Reader 2: And the sun set, and the sun rose, and another day passed, the fourth day.
Reader 1: Then God filled the empty seas with fish. Big fish and little fish. Fishies with scales and fishies with tails and fishies with sails - every kind of fish you could imagine.
Reader 2: The skies He filled with birds - birds with big beaks, and webbed "feets," and even some parakeets.
Congregation: And God stepped back and looked at the fish and the birds he had made, and He saw that it was good, very good.
Reader 1: Then God blessed all the winged creatures that flew and all the scaly creatures that swam, and told them to go out and make more birds and fish. And so they did.
Reader 2: And the new sun set, and the new sun rose, and another day passed, the fifth day.
Reader 1: All that remained was to fill the land with creatures. God created animals of all shapes and sizes to roam the earth- moose and monkeys, pigs and pachyderms, cattle and kittens and lions and tigers and bears, oh my! Some walked on paws, some on hooves, some jumped and some slithered.
Congregation: And God stepped back and looked at all the land creatures He had made, and He saw that it was good, very good.
Reader 2: Then God created something that was so very special, He made it to look just like Him. He gave the creature a name. He called him "Man."
Reader 1: God put man in charge of everything He had made: the Earth, the plants, the fish, the birds, the animals. And He gave Man a partner, named "Woman," because God did not want Man to be lonely.

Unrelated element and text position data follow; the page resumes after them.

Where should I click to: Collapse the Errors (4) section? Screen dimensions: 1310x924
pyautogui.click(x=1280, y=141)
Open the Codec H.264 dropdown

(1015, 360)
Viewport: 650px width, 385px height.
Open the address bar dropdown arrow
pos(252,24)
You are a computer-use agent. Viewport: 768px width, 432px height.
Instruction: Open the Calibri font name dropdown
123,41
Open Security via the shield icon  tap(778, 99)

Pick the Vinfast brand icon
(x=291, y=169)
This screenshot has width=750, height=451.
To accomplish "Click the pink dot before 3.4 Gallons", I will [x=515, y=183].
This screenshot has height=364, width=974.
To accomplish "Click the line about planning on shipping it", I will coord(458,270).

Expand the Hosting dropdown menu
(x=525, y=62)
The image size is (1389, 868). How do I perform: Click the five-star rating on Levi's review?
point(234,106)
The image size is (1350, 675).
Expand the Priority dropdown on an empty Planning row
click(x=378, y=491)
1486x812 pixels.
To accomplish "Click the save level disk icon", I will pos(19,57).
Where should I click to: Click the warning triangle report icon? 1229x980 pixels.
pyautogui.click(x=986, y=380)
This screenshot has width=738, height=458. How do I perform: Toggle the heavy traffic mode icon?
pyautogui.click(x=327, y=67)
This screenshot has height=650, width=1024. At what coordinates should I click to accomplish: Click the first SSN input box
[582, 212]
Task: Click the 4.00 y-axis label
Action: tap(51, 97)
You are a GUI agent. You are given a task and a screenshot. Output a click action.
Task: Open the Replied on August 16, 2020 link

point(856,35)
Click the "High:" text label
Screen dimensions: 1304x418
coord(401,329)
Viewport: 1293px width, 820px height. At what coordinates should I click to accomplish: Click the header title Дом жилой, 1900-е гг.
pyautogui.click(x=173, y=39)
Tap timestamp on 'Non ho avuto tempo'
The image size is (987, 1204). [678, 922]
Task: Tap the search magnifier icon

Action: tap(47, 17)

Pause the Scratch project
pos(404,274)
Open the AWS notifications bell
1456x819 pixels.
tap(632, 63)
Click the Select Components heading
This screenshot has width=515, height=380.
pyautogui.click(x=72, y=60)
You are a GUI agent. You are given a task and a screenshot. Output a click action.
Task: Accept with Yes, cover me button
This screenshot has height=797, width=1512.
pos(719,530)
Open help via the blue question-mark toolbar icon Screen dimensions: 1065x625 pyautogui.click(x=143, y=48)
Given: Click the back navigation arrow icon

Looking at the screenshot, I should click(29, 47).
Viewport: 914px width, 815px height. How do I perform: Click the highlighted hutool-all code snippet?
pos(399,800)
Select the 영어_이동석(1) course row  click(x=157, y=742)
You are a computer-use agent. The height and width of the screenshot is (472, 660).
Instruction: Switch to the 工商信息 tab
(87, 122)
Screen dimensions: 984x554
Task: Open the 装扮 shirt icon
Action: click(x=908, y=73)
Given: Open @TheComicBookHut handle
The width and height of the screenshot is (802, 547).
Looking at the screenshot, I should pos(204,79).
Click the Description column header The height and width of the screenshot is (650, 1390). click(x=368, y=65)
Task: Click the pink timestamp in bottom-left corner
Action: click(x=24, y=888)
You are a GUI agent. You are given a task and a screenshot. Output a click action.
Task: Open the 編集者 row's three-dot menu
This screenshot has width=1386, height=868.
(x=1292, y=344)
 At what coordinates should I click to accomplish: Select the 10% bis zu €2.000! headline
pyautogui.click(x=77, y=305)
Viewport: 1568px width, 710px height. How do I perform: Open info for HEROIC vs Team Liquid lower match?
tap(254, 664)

Reader 2: Then God blessed Man and Woman and told them to have many children, and let their children have children, and so on, until their families filled all the Earth, which He had given them for their use.
Congregation: And God stepped back and looked at Man and Woman, and everything else that he had made, and He saw that it was good, very good.
Reader 1: And the new sun set, and the new sun rose, and another day passed, the sixth day.
Reader 2: And on the seventh day God, who had created the universe, finished his work and took time to rest. He blessed that day of rest, and made it a holy thing, because it was as special as He.
Congregation: And the new sun set, and the new sun rose, the seventh day.
Reader 1: This is creation's story, as told in the book of Genesis. But it does not end there. Each day is a new creation, a day to worship our all-powerful God, who made everything from nothing...
Reader 2: ... and who saw that it was good, very good.